[ocaml-platform] An alternative proposal for namespaces

Thu Mar 21 06:42:11 GMT 2013

On 3/20/2013 10:07 PM, Leo White wrote:
> This is the strategy I have referred to as "regular ocamldep with
> generated search path files", it works just as well with simple
> namespaces. The only difference is that the build system generates the
> search path file to give to ocamldep, rather than making the user write
> it by hand.

So the "good" mode for using ocamldep would be to have the build system 
generate a big search path file for each call to ocamldep?

   - How does the build system generate this search path file?  I guess 
it has to know about the "simple namespaces" convention.  Does it?  And 
does it know about the "-name" arguments scattered around in many 
subdirectories.  Concretely, I don't see how this would work under 
omake, for instance.

   - How this would work for non-namespaced modules?  Can you represent 
them with searh path files as in your proposal.  I thought that search 
path files only defined namespaced names.

   - If you assume that the build system can generate a search path file 
to avoid calling ocamldep (and thus the compiler as well) with any -I 
directory, what's the point of supporting -I directories any more in the 
compiler and tools?

> As a side note, I think that "ocamldep -modules" should continue to be a
> purely syntactic version that ignores the search path. It is regular
> ocamldep that should be used for this purpose.

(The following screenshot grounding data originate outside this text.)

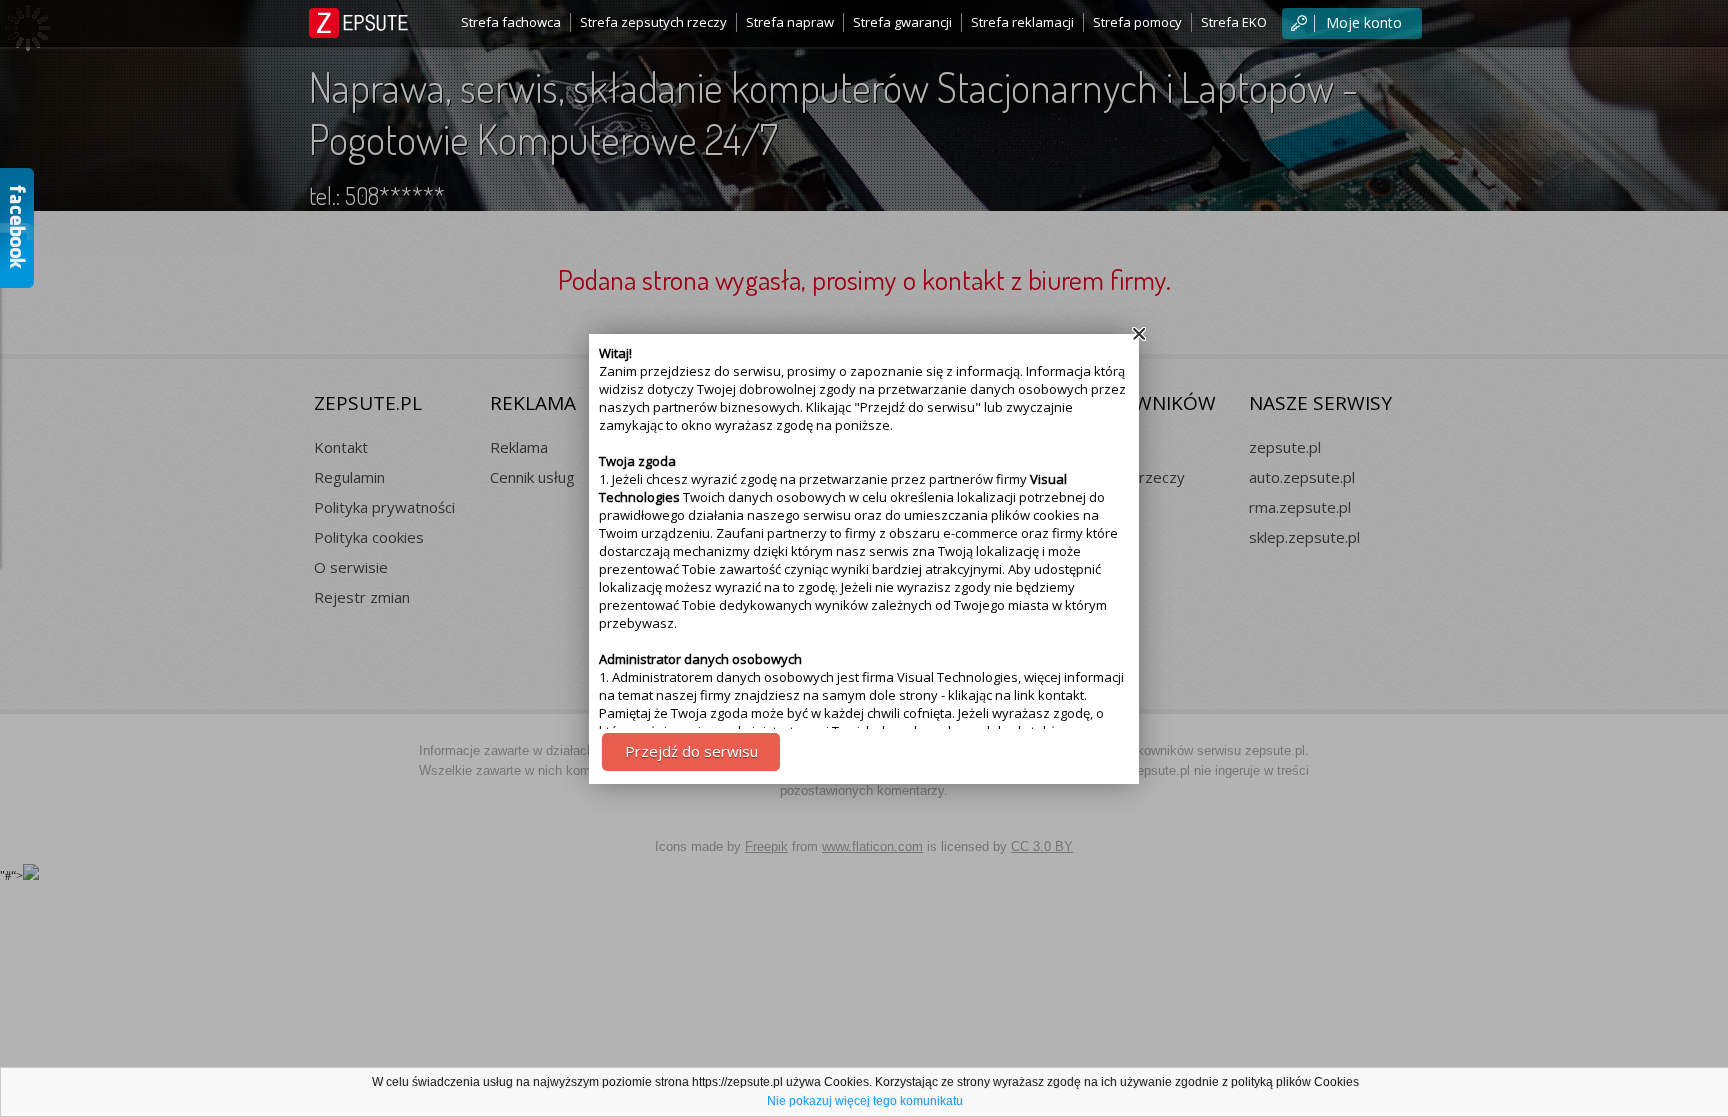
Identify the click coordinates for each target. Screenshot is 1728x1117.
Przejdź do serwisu (691, 751)
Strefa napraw (790, 22)
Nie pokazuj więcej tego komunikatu (865, 1101)
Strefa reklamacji (1022, 22)
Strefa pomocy (1137, 22)
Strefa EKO (1234, 22)
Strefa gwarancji (902, 22)
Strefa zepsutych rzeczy (653, 22)
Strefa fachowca (511, 22)
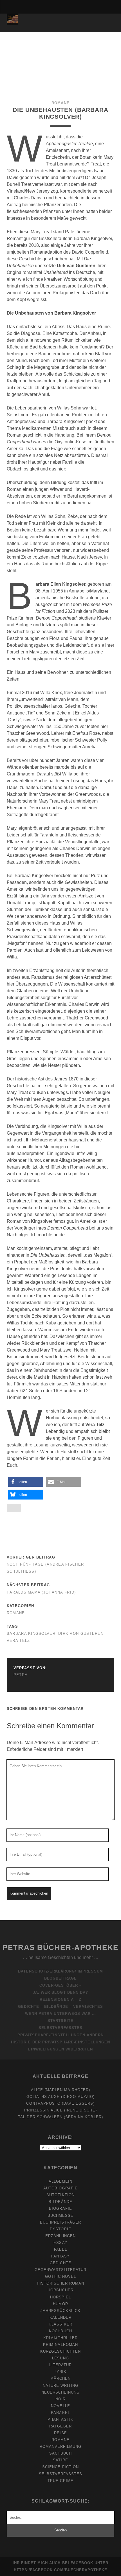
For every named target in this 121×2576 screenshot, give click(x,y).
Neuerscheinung (60, 2392)
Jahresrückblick (60, 2311)
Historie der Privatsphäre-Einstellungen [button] (60, 2042)
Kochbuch (60, 2331)
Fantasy (60, 2256)
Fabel (60, 2249)
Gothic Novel (60, 2276)
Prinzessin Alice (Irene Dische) (60, 2110)
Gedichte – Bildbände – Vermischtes (60, 2006)
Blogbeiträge (60, 1978)
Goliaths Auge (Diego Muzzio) (60, 2097)
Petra (21, 1675)
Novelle (60, 2406)
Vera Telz (18, 1640)
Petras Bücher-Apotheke (60, 1947)
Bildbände (60, 2202)
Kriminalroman (60, 2344)
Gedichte (60, 2263)
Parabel (60, 2413)
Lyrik (60, 2372)
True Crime (60, 2481)
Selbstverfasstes (60, 2028)
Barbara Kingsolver (31, 1633)
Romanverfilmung (61, 2446)
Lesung (60, 2358)
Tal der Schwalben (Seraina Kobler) (60, 2117)
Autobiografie (60, 2188)
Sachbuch (60, 2453)
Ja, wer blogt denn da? (60, 1992)
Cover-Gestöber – (60, 1985)
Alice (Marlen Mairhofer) (60, 2090)
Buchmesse (60, 2215)
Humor (60, 2304)
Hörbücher (60, 2290)
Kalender (60, 2317)
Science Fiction (60, 2467)
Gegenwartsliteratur (61, 2270)
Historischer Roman (60, 2283)
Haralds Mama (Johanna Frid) (41, 1592)
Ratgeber (60, 2426)
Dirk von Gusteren (81, 1633)
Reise (60, 2433)
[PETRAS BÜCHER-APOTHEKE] (12, 22)
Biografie (60, 2208)
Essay (60, 2243)
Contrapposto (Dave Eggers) (60, 2103)
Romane (60, 103)
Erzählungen (60, 2236)
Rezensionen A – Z (60, 1999)
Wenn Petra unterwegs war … (60, 2013)
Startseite (60, 2021)
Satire (60, 2460)
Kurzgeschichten (60, 2351)
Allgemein (60, 2181)
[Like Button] (14, 1508)
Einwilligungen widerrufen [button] (60, 2049)
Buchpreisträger (60, 2222)
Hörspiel (60, 2297)
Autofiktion (60, 2195)
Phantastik (60, 2419)
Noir (60, 2399)
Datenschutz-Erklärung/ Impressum (60, 1971)
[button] (25, 1482)
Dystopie (60, 2229)
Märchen (60, 2378)
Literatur (60, 2365)
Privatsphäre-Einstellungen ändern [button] (60, 2035)
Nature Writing (61, 2385)
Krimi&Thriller (60, 2338)
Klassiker (60, 2324)
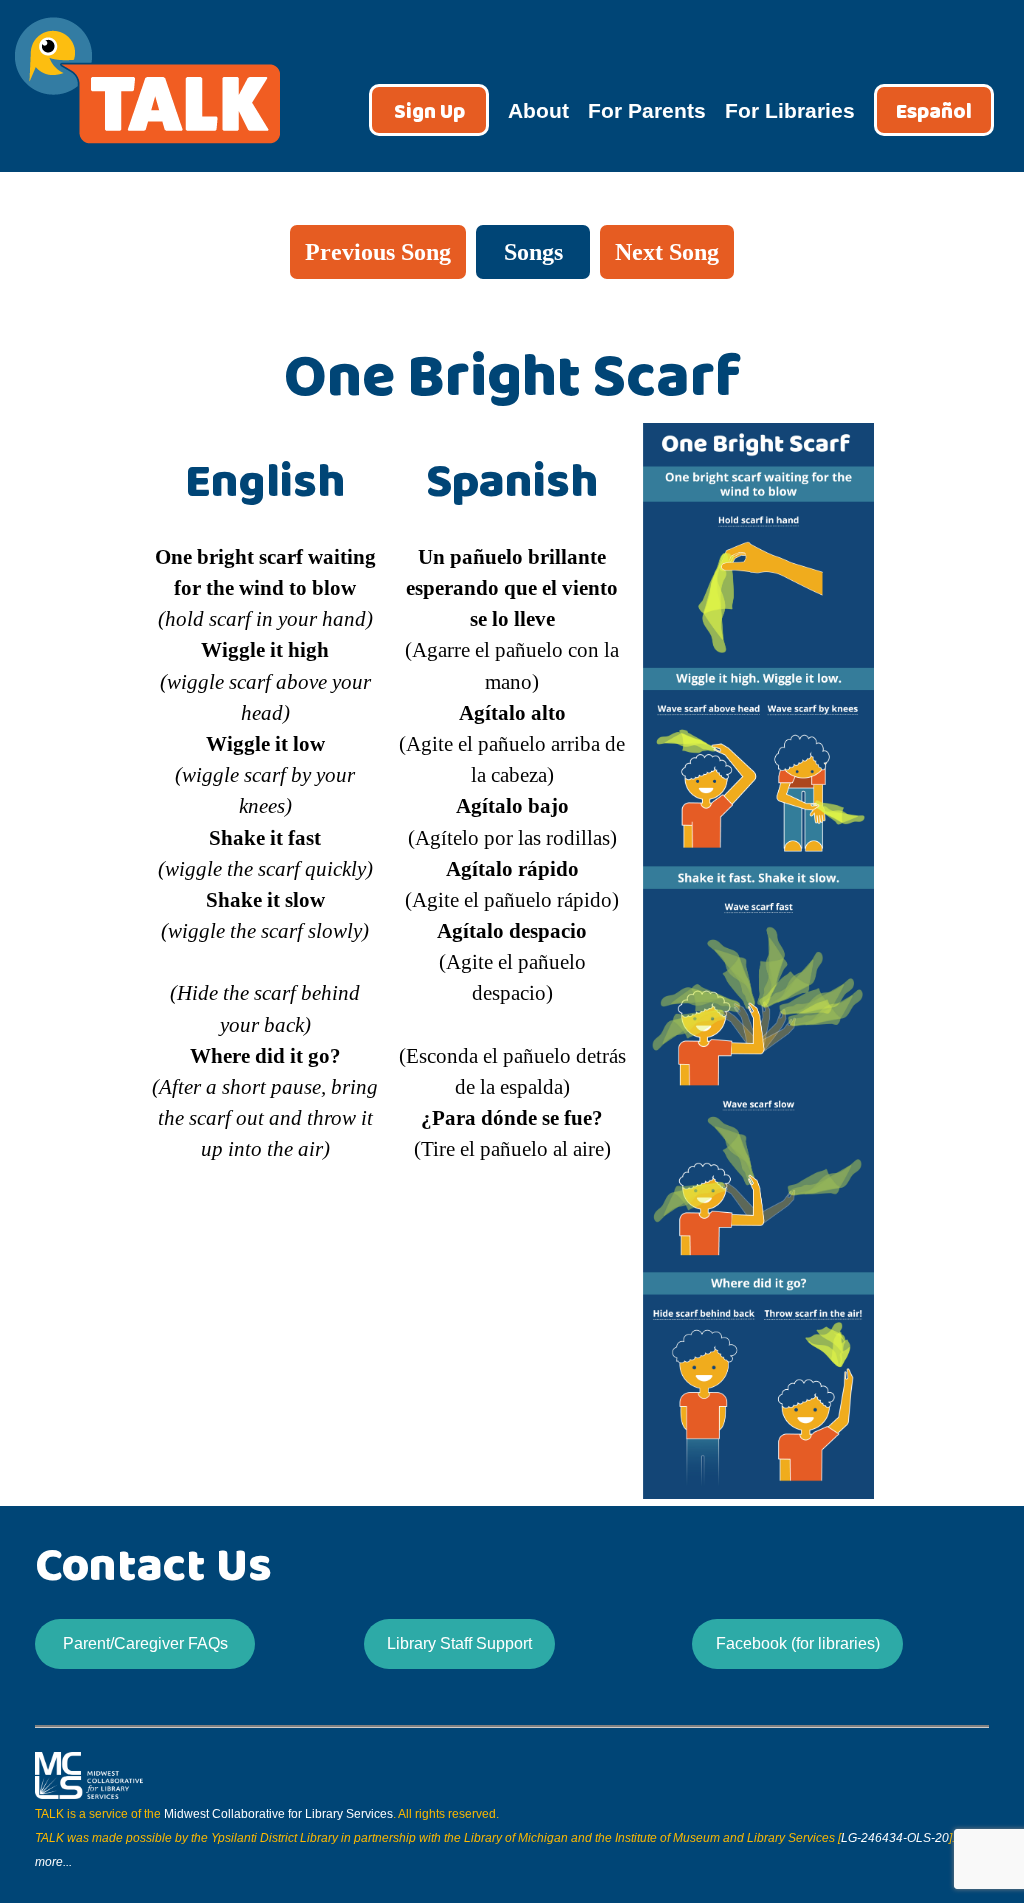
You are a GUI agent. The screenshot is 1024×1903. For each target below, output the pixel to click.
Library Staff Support (459, 1643)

I propose that "ocamldep -modules" ignores the search path directories, 
but knows about the definition of namespaces.  Otherwise, you need to 
invent a new convention to report possible namespaces together with each 
module dependency.

>>> I'm not particularly worried about hypothetical build systems. If you
>>> want to implement such a build system then you should really add hooks
>>> into the OCaml compiler. This argument also assumes that catching
>>> "Sys.file_exists" is fine but catching "Sys.readdir" is impossible.
>>
>> No, this argument does not assume that.  But catching Sys.readdir is useless, since you don't know which files the
>> compiler is interested in. The tool would have to assume that the dependency is on the entire directory, which is of
>> course way too weak.
>
> The tool would only have to know what files it could produce, but it
> should already know that to answer Sys.file_exists queries.

That's not the way it works, Sys.file_exists returns not only files that 
the build system can produce but also files which are already here.

The build system I was referring to worked like that:

  - The project is specified by a list of build commands, each of which 
annotated with a list of target files (assumed to be created by the 
command).

  - The build is triggered by asking to build one target.

  - To build one target X, the system picks a command which lists X as a 
target.

  - If the exact same command has already been run previously (this 
information is kept in a persistent cache), the system checks that pre- 
and post-conditions attached to that run are still valid in the current 
state of the file system.  If yes, the command does not need to be run 
again.

  - The recorded conditions are:  the content (before execution) of any 
file opened for reading and the content (after execution) of any file 
opened for writing; the presence or absence (before execution) of any 
file checked for existence (stat) during the command.

  - When running a command, the tool records those conditions and if the 
command checks a file for existence or open a file for reading, the tool 
tries to build this file as a target, recursively.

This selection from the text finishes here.